France has banned the use of gender-neutral language in schools, citing "harm" to the learning of the French language.

In a decree sent to schools across France, the country's education ministry aimed to end the use of midpoints that designate both masculine and feminine endings to words. As the Telegraph reported, in the French language, nouns reflect the gender of the object they are referring to and the masculine ending is usually dominant.

For example, a group of friends including five women and one man would be written as "amis" but a midpoint would change the spelling of the word to "ami.e.s."

The education ministry's decree seeks to end the use of the midpoint in words, stating that it create confusion in learning the language.

In the decree, Hélène Carrère d'Encausse, perpetual secretary of the French Academy and Marc Lambron, current director of the French Academy, stated that the use of gender-neutral language in schools "harmful to the practice and intelligibility of the French language."

The decree sent to schools across France stated that "so-called 'inclusive' writing should be avoided, which notably uses the midpoint to simultaneously reveal the feminine and masculine forms of a word used in the masculine when it is used in one sense."

"In addition, this writing, which results in the fragmentation of words and agreements, constitutes an obstacle to reading and understanding the written word. The impossibility of verbally transcribing texts using this type of writing hampers reading aloud as well as pronunciation, and consequently learning, especially for the youngest," the decree stated, which was translated by Google.

According to the Telegraph, Nathalie Elimas, France's state secretary for priority education, said that the use of midpoints "dislocates words, breaks them into two."

"With the spread of inclusive writing, the English language—already quasi-hegemonic across the world—would certainly and perhaps forever defeat the French language," Elimas said according to the Telegraph.

France's Education Minister Jean-Michel Blanquer told the French newspaper Le Journal du Dimanche, that the use of midpoints also poses an issue for students with learning disabilities.

French School
Children listen to their teacher as they sit in a classroom on the first day of the start of the school year, at the Chaptal elementary school in Paris, on September 2, 2019. The French... Martin Bureau/Getty

"Putting dots in the middle of words presents a barrier when it comes to teaching the [French] language," Blanquer told Le Journal du Dimanche.
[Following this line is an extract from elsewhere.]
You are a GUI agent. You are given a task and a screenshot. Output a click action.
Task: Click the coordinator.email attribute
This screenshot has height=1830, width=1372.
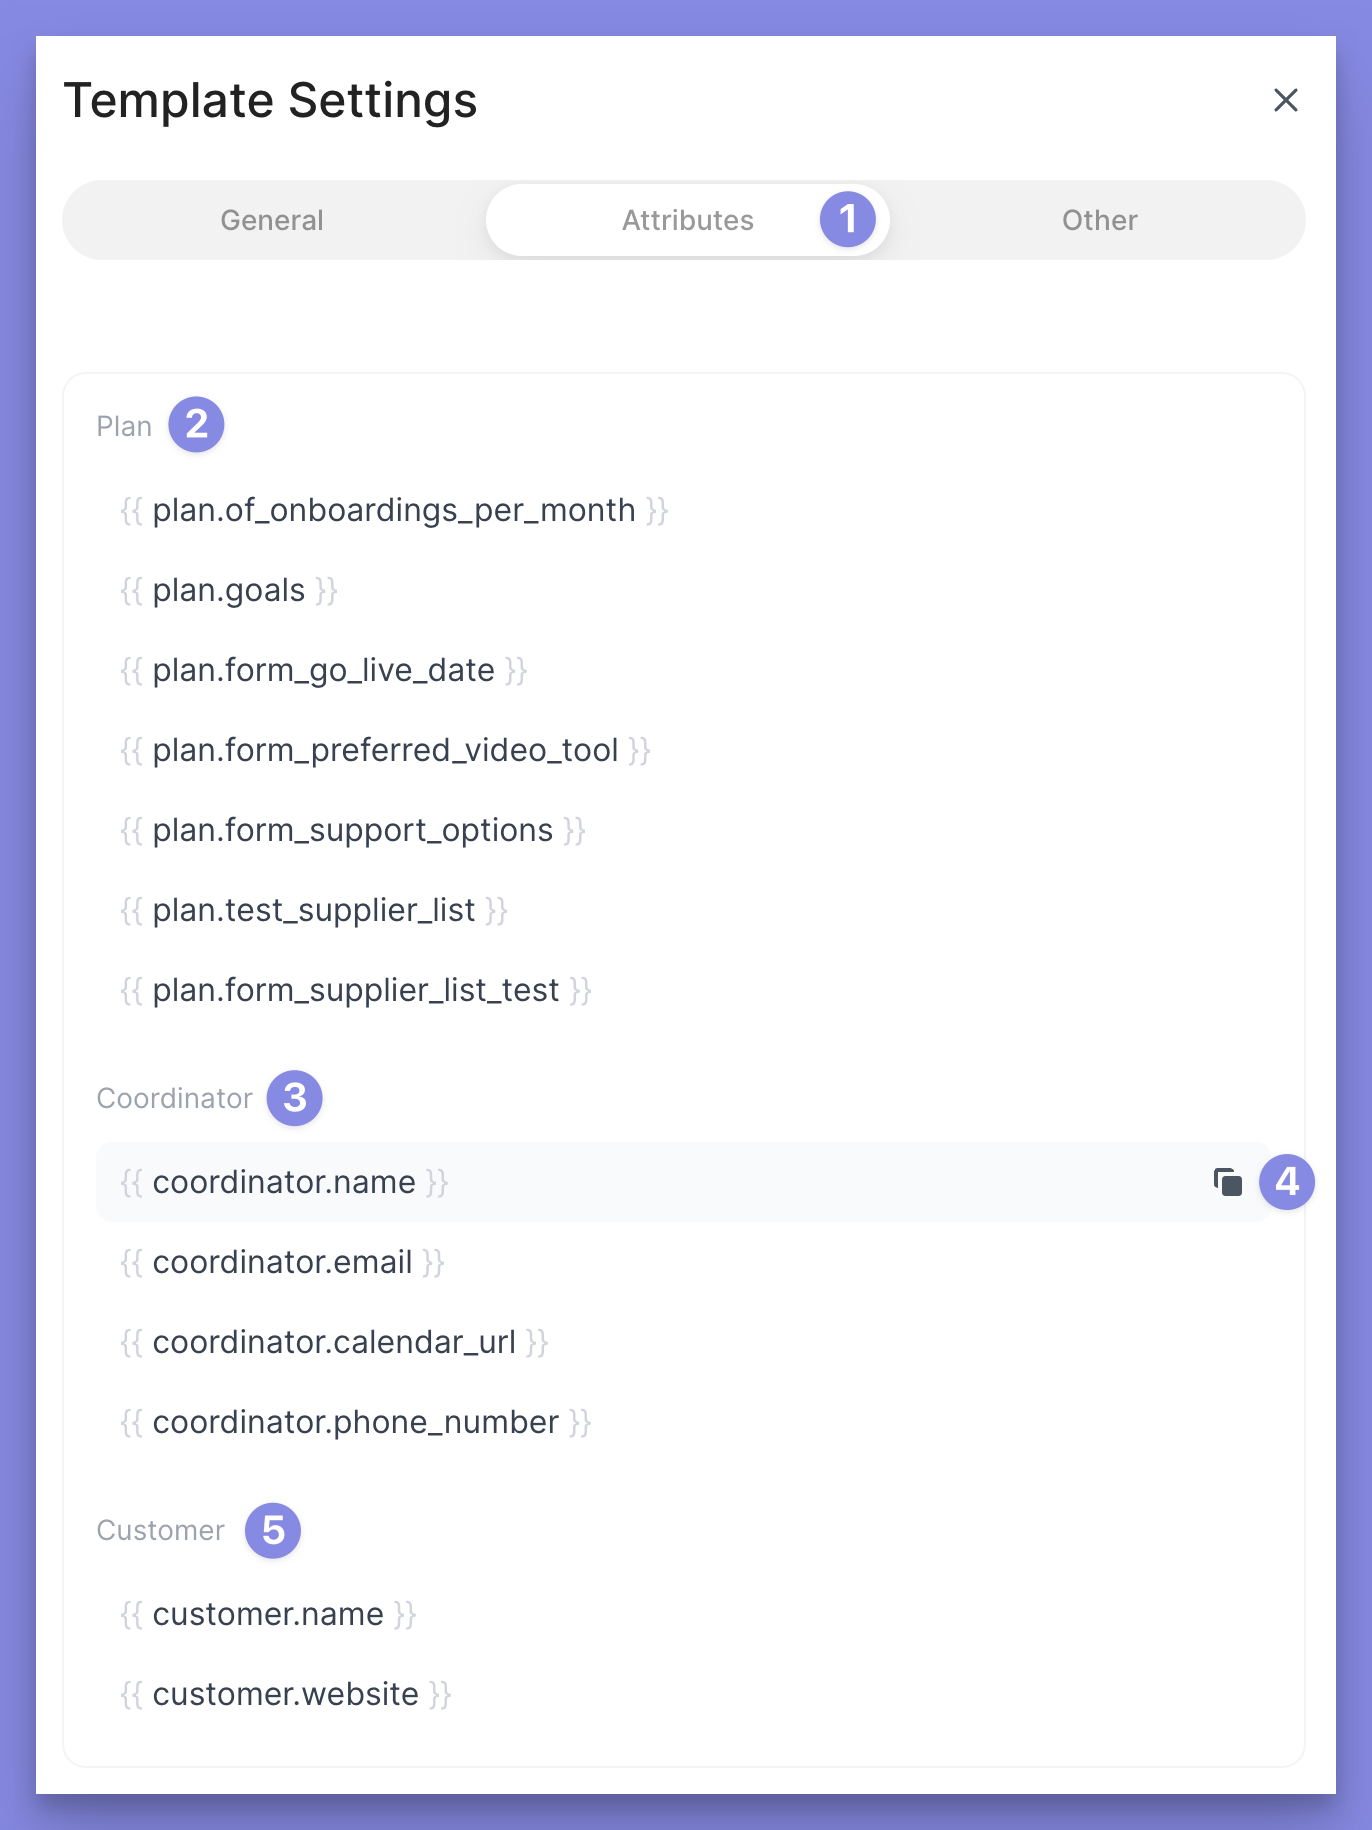click(283, 1262)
Despite the decree from the education ministry, the French teacher's union, the SUD Education Union, issued a statement criticizing the decree and called for schools across the country to ignore it.

"SUD Education demands from the Minister that he stop trying to impose his backwardness on the educational community. SUD calls on staff to take no account of these instructions from another time, and to exercise as they wish, depending on professional situations, the full use of their pedagogical freedom," the union said in a statement, translated by Google.

Newsweek reached out to the education ministry in France for comment but did not receive a response in time for publication.